The purpose of this study was to estimate the economic burden of HPV-related diseases in England based on data from Hospital Episodes Statistics (HES). Moreover, this study estimated the current resource utilization for inpatient and outpatient procedures on patients diagnosed with anal, cervical, genital, oropharyngeal cancers as well as anogenital warts and cervical dysplasia.

Our study adopted a real-world data approach to estimate lifetime hospitalization risk and costs and an overall estimation of the economic burden associated to HPV infection. Additionally, we included a stratification of the costs by year after the first hospitalization. Therefore, the present study was the first to measure the lifetime economic burden of HPV-related diseases in England considering a longitudinal perspective with newly available administrative data. By estimating the resource consumption attributable to the different diseases in a three-year time horizon, we aimed to estimate the overall economic burden sustained by NHS in England for inpatient and outpatient event associated with HPV-related diseases.

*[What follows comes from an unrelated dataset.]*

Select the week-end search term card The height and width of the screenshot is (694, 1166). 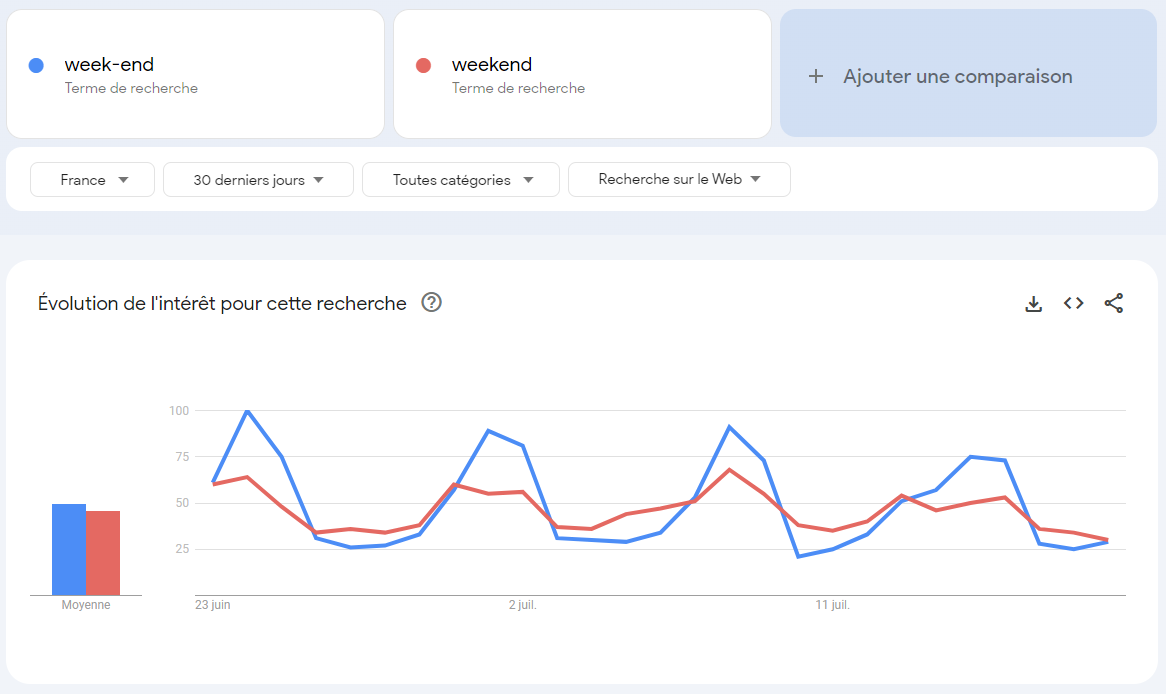point(195,73)
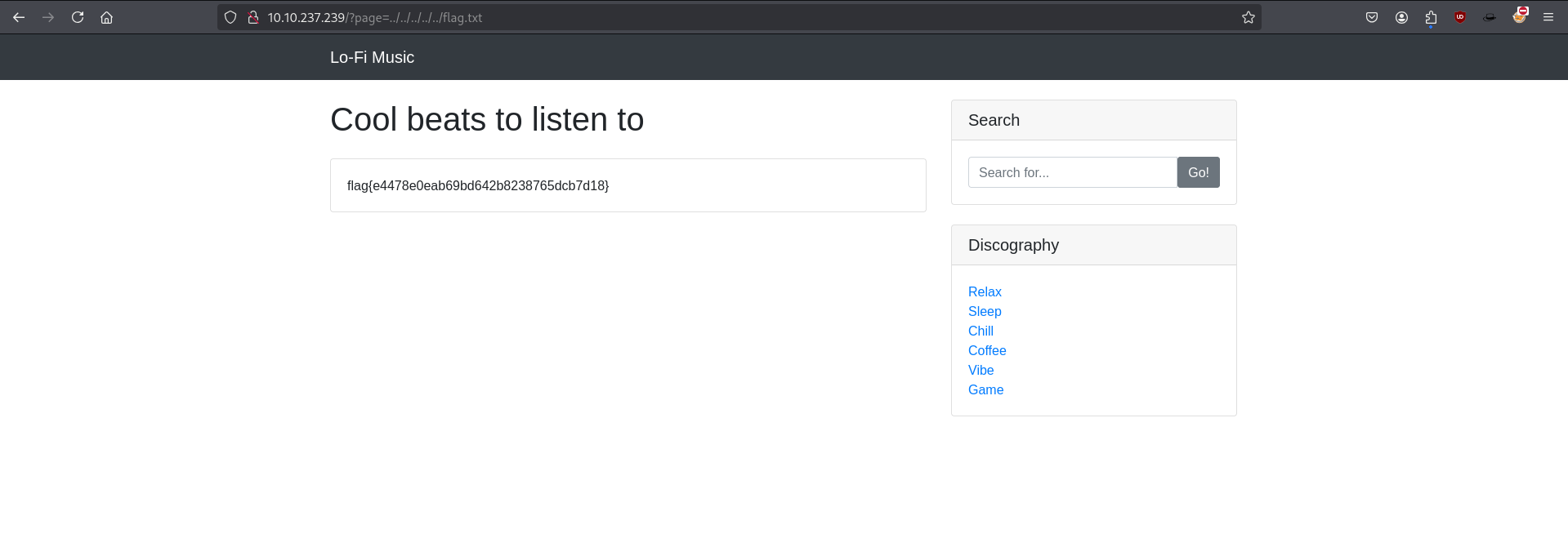The width and height of the screenshot is (1568, 547).
Task: Open the Firefox account icon
Action: [1401, 17]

According to the results of this study, the distribution of the patients profile by disease demonstrates the high impact of cervical dysplasia and oropharyngeal condition for adult patients (half of the overall enrolled patients), while cervical cancer and vaginal cancer occur in 18% of the total managed patients. When comparing our results to the available estimates in England, the results of our study confirm the economic burden caused by cervical and vulvar cancers to be major components of the overall direct costs estimations [9]. Also, the estimates related to anal cancers in man and women are consistent with previous analyses, when related to the annual values at year of diagnosis [18]. At the same time, our study confirmed the major economic burden caused by oropharyngeal cancers, which were responsible for 73% of non-cervical conditions. Furthermore, in our study, the economic burden among men represented around half (40.9%) of the total cost associated with the HPV-related diseases analysed, which similar to previously published data in other countries [19,20,21]. Moreover, this result is in line with the effort to extend the anti-HPV immunization programme to include boys in the National Immunization Plan in the UK.

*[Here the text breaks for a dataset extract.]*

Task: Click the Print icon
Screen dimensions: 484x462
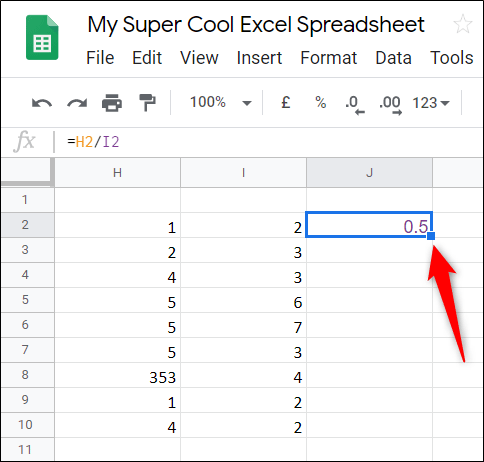Action: pyautogui.click(x=112, y=103)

The present study has several limitations. First, real-world data from administrative archives were only available for inpatients and outpatients, and no assumptions were made regarding the cost of the drugs used for the treatment of these patients. Such partial use of the real costs may have led to the underestimation of the lifetime economic burden due to the lack of information about drugs. However, due to the increased number of outpatient management of these diseases (especially for GW) and the high impact of cancers on the productivity aspects of the diagnosed patients, we can assume that the economic burden estimated in this work represents just one-third of the total impact from the social perspective [19, 22,23,24,25].

A second limitation refers to the possible codification problems; therefore some information may be missing and/or be wrongly reported. In this case, our analysis may have missed this information (due to the inclusion criteria), with the risk of underestimating the economic and epidemiological burden of the considered HPV-related diseases. Additionally, not all diseases led to hospitalization and this may be a further source of underestimation. These limitations should be considered in future research; however, in our opinion, they do not undermine the validity of the cost estimates in the present study or their estimated impact on the total economic burden of HPV-related diseases. Future research should address these gaps in epidemiological and cost data to reduce the uncertainty associated with the present estimates.

Conclusion

This study represents the first economic analysis that estimates the effects of the overall HPV-related disease in England based on real-world data. Similar analyses have investigated only the burden of disease of some of the cancers considered in this study and often referred to the yearly costs sustained by the NHS perspective. This work is one of the first analyses to evaluate the effects of HPV-related disease management based on real-world data.